--- Dataset records ---

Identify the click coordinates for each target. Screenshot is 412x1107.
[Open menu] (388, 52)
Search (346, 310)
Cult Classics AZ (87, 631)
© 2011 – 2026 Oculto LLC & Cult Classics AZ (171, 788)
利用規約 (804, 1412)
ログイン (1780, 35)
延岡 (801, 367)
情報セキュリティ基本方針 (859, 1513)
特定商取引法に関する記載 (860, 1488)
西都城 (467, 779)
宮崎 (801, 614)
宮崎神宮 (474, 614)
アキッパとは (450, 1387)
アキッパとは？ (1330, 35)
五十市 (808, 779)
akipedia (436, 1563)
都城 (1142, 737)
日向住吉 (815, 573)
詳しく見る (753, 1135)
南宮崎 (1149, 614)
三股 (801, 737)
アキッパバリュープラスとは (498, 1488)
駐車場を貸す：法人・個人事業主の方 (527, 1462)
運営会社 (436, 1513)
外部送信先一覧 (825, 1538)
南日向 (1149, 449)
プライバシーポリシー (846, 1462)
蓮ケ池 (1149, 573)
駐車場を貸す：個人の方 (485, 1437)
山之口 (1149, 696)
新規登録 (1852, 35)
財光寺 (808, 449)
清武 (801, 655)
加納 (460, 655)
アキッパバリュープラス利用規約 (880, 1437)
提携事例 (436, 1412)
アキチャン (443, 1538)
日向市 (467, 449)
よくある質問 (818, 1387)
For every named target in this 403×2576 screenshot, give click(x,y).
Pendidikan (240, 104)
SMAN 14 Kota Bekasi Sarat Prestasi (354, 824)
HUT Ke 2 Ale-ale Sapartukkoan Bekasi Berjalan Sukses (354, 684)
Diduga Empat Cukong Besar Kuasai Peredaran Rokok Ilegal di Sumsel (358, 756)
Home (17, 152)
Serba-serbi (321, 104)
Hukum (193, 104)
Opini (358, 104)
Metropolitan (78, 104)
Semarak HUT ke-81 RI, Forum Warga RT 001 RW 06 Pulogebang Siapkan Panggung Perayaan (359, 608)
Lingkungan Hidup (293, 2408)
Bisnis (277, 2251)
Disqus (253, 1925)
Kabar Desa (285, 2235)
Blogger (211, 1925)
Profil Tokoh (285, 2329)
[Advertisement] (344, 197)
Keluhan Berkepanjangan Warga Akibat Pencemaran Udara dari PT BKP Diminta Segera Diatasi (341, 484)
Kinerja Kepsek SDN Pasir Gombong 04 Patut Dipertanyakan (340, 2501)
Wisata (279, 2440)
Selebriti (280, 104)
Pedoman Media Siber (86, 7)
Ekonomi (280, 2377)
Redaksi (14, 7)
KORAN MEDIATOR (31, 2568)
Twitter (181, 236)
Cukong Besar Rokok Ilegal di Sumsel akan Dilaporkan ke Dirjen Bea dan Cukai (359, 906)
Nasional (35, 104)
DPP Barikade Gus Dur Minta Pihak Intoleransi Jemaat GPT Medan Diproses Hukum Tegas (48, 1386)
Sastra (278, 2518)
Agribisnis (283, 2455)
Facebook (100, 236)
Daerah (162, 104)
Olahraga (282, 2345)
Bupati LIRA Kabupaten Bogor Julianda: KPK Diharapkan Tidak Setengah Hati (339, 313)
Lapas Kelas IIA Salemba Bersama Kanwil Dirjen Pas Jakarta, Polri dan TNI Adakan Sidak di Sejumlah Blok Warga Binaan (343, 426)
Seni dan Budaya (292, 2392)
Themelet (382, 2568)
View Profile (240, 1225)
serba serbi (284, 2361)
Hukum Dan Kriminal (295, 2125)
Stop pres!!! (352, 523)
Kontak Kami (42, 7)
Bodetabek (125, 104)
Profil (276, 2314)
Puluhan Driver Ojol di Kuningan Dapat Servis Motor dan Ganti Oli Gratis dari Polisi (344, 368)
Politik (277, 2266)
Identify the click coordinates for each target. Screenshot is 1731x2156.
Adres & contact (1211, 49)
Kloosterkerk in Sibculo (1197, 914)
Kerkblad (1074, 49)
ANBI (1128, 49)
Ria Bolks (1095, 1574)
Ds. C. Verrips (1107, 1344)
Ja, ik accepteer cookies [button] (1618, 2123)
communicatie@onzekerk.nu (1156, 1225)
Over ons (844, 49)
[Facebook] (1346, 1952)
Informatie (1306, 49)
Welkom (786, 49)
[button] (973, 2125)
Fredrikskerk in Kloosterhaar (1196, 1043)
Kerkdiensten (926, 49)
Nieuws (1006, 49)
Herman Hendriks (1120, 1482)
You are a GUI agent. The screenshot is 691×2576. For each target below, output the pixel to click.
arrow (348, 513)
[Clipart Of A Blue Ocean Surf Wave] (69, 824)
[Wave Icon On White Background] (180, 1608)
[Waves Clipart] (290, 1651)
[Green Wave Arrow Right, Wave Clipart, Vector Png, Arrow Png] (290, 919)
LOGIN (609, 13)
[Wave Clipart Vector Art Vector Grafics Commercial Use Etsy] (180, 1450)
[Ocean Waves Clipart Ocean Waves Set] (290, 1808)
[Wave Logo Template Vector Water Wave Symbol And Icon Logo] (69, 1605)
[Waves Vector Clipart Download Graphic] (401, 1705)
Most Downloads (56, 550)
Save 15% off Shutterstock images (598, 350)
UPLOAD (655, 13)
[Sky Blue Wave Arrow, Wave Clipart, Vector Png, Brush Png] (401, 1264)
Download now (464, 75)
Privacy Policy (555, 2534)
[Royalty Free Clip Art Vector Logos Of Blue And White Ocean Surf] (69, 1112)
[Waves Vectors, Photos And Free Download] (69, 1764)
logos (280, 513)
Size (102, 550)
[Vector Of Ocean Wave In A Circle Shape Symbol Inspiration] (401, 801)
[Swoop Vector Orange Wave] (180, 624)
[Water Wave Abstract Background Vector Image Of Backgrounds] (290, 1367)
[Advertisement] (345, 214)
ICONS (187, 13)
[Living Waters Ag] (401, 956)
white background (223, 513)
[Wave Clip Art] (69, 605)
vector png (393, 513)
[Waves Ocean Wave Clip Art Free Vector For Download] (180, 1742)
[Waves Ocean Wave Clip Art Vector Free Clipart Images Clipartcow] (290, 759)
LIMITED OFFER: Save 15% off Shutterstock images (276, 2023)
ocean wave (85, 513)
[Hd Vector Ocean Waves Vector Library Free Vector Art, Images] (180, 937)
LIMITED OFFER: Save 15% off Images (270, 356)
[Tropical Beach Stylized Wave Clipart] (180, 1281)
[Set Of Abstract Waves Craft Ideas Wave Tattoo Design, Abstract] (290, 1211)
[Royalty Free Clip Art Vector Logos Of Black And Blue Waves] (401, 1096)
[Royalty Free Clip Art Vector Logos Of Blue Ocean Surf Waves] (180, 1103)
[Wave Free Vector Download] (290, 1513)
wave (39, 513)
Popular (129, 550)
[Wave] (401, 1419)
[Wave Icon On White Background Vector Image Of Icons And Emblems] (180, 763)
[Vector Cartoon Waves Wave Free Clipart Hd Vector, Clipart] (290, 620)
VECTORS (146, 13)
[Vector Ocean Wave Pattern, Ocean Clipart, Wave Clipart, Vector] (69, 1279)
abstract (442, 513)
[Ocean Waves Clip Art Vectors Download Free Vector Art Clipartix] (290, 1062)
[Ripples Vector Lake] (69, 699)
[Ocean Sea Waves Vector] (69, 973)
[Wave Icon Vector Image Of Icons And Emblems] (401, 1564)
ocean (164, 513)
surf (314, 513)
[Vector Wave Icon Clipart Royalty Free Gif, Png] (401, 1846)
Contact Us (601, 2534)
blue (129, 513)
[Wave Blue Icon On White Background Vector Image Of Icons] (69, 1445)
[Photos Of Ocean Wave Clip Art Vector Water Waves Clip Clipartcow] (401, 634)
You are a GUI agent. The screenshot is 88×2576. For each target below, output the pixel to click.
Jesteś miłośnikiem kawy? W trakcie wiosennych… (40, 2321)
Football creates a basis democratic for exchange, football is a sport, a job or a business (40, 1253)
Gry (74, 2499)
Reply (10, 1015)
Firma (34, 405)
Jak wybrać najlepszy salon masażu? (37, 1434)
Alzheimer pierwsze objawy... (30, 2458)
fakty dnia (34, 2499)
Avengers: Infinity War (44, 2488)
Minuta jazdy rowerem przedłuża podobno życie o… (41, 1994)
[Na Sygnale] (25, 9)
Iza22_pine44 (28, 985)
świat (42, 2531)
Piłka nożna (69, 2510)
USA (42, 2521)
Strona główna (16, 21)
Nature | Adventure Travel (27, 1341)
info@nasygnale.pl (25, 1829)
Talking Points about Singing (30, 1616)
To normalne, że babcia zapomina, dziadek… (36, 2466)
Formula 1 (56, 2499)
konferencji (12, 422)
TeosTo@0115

---

▸ Your objective: What is needed is the number of lines in these entries that include the word "Sumsel"; please give it alone.

▸ Finished exercise: 2